ScriptEngine Pooling

If your application, in constrast, uses a larger number of threads, or short-lived threads, it may make more sense to use a pool of ScriptEngines that can be leased to worker threads as needed.

The Apache Commons Pool project provides a solid implementation that can be easily used to pool Renjin ScriptEngine sessions.

Sharing data between ScriptEngines

One of the principal advantages of running multiple, concurrent R Sessions in the same process is that you can share data between them.

By design, Renjin requires Vector implementations, which correspond to R objects of type “list”, “character”, “double”, “integer”, “complex”, and “raw”, to be _immutable_, which means that they cannot be changed after they are created. Environment and pairlist objects are _mutable_, both within the R language and in their Java implementations, and so _cannot_ be shared between Sessions.

This means that a data.frame object, for example, can be created or loaded once, and then shared between multiple concurrent Sessions which do their own computation on the dataset.
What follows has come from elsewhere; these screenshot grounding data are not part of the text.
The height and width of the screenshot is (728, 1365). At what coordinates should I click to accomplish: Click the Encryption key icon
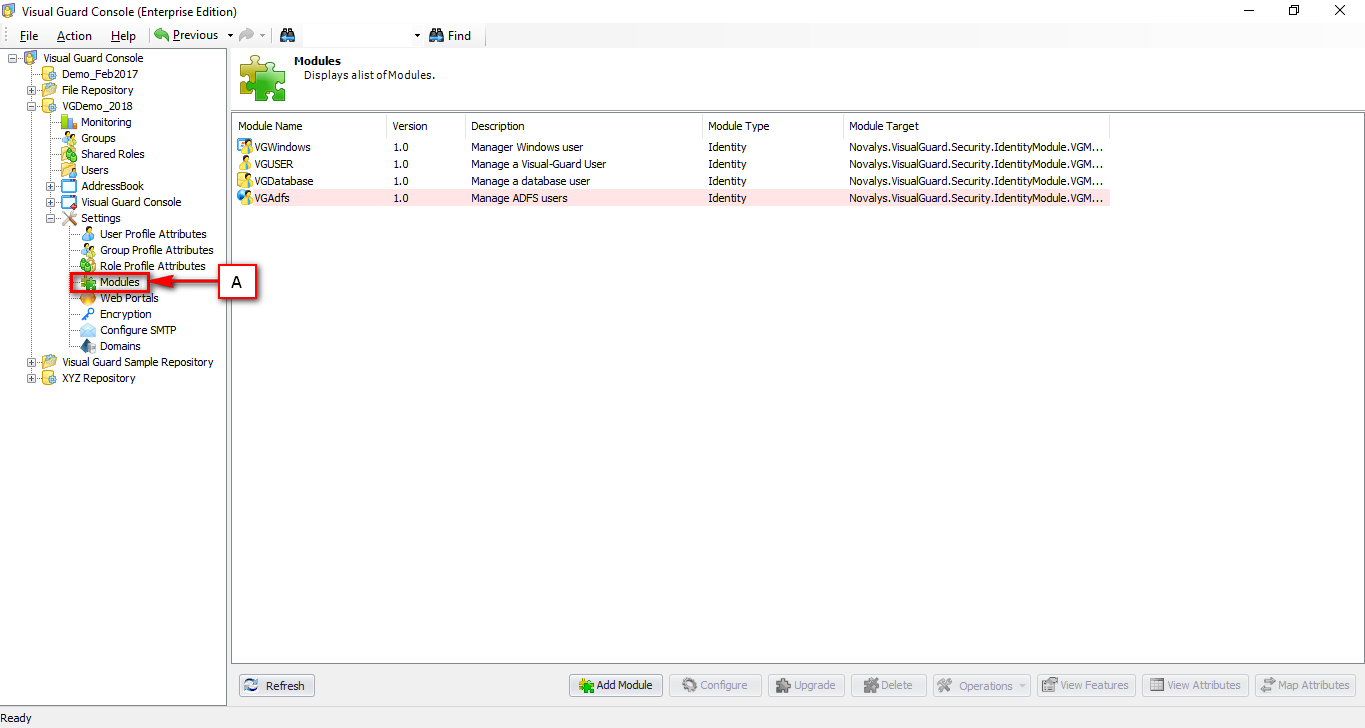point(88,314)
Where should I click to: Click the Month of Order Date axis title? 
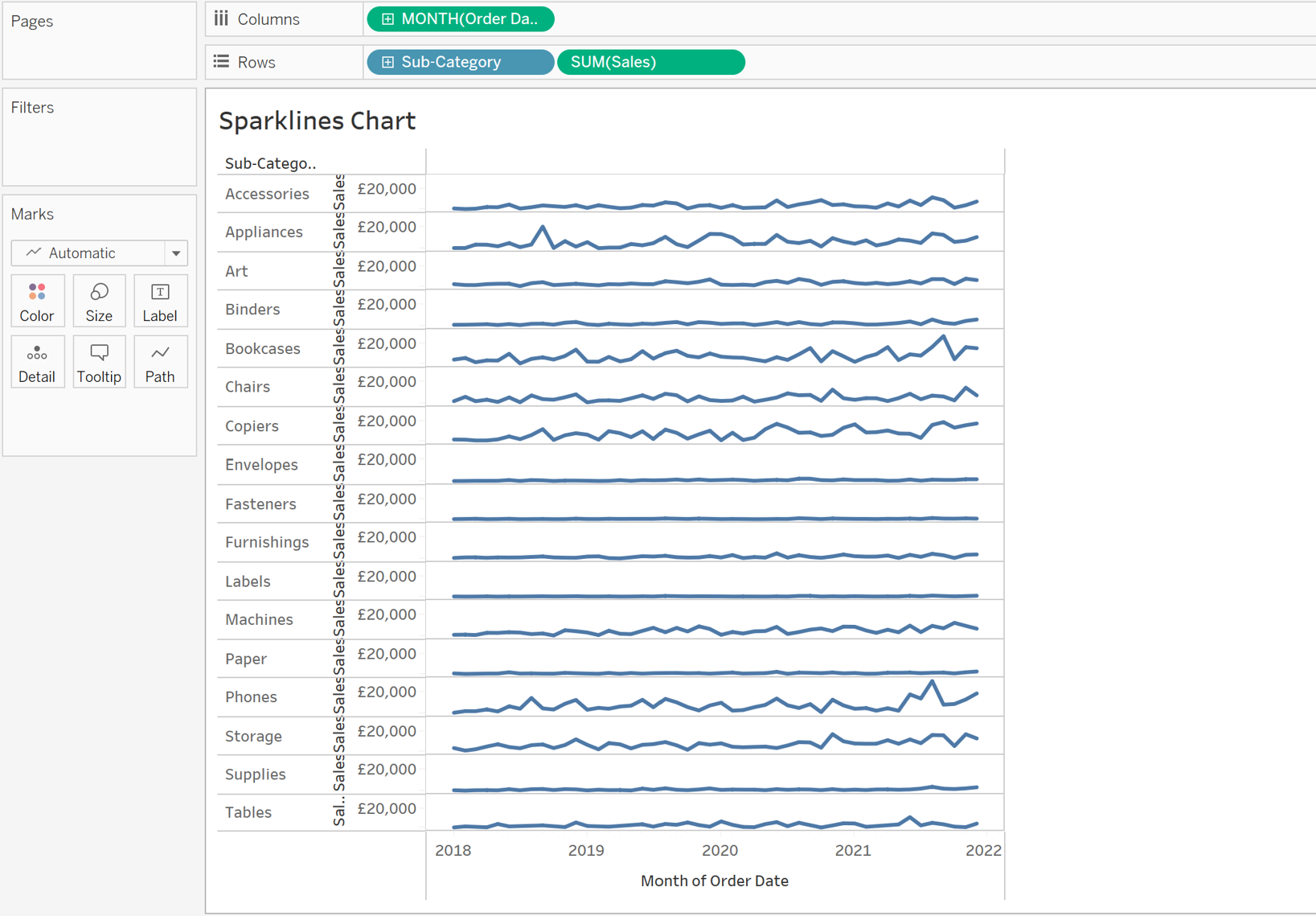pos(714,881)
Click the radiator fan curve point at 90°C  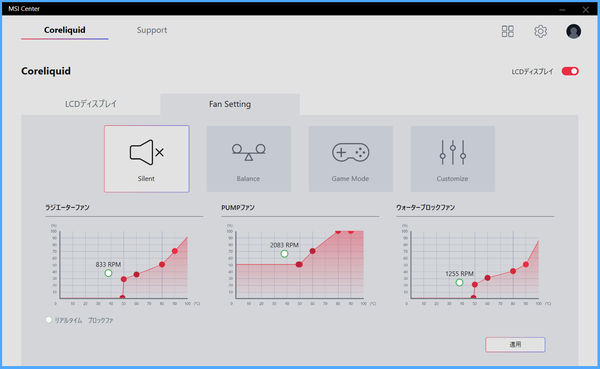pos(174,251)
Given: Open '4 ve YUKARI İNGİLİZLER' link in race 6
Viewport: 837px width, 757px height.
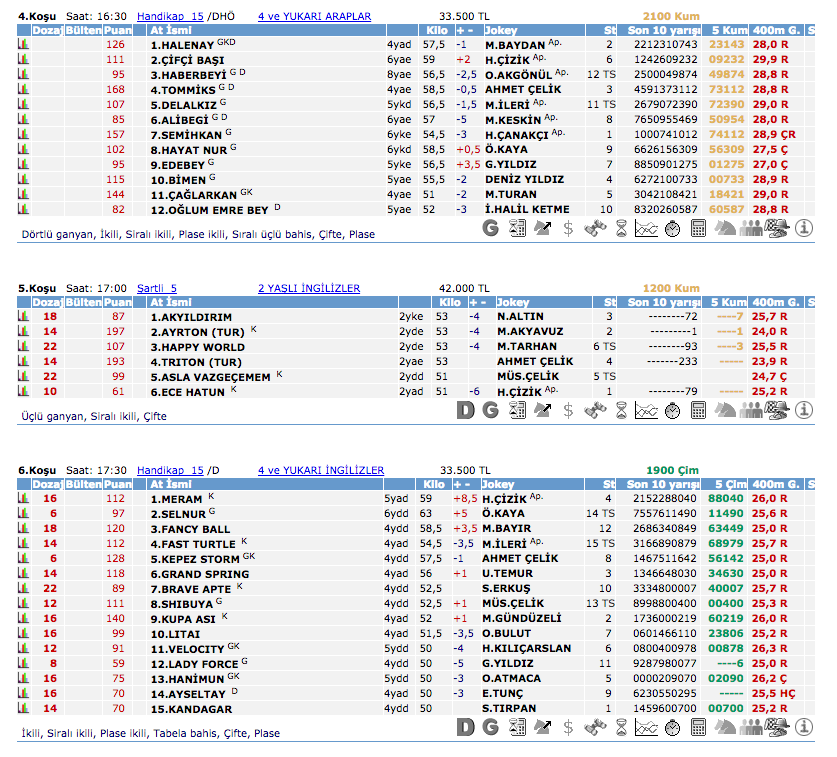Looking at the screenshot, I should 320,470.
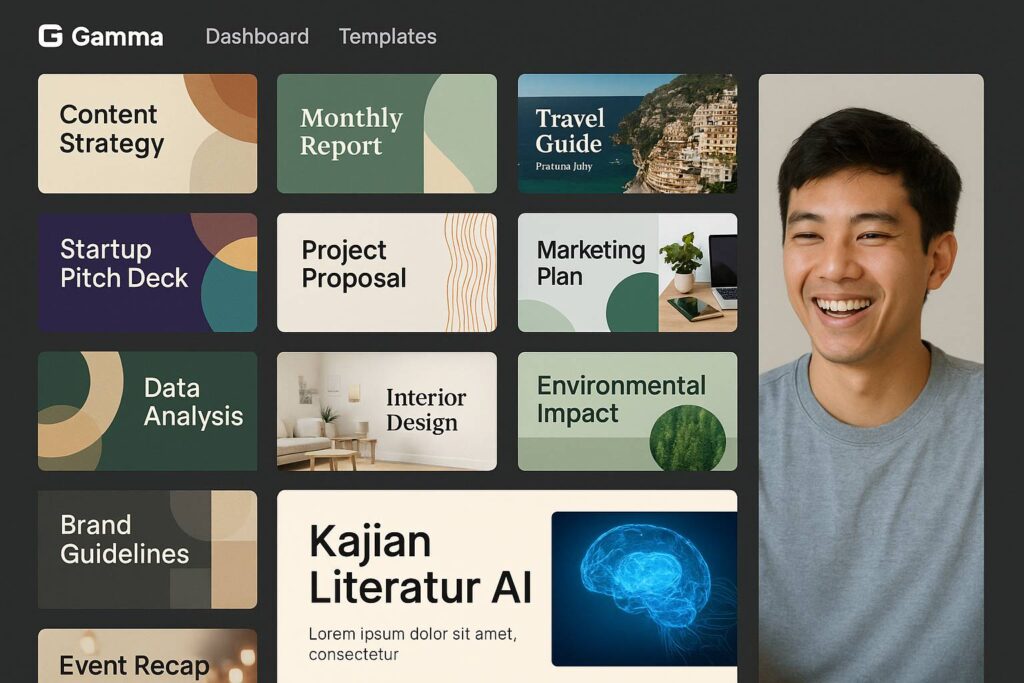Image resolution: width=1024 pixels, height=683 pixels.
Task: Select the Environmental Impact template
Action: [628, 411]
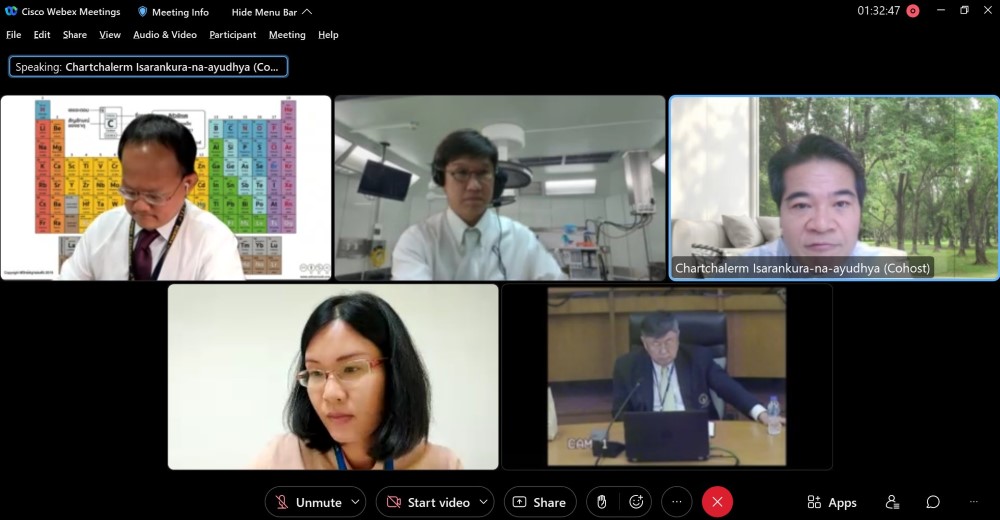Leave meeting with the red X button
1000x520 pixels.
coord(717,502)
Customizing the Execution Context

R code must always be evaluated in the context of a Session, with tracks the global environment, which packages have been loaded, etc.

Each new ScriptEngine instance has it’s own independent Session, and for each Session, Renjin allows you to customize the environment in which the R scripts are evaluated with regard to:

The SessionBuilder object provides an API for creating a customized Renjin ScriptEngine instance:

import javax.script.*;
import org.renjin.eval.*;
import org.renjin.script.*;

Session session = new SessionBuilder()
  .withDefaultPackages()
  .build();

RenjinScriptEngineFactory factory = new RenjinScriptEngineFactory();
RenjinScriptEngine engine = factory.getScriptEngine(session);

The sections below outline how the methods of the SessionBuilder object can be used to customize the execution context.

File System

The R language provides many builtin functions that allow scripts to interact with the file system, such as getwd(), setwd(), file(), list.files() etc.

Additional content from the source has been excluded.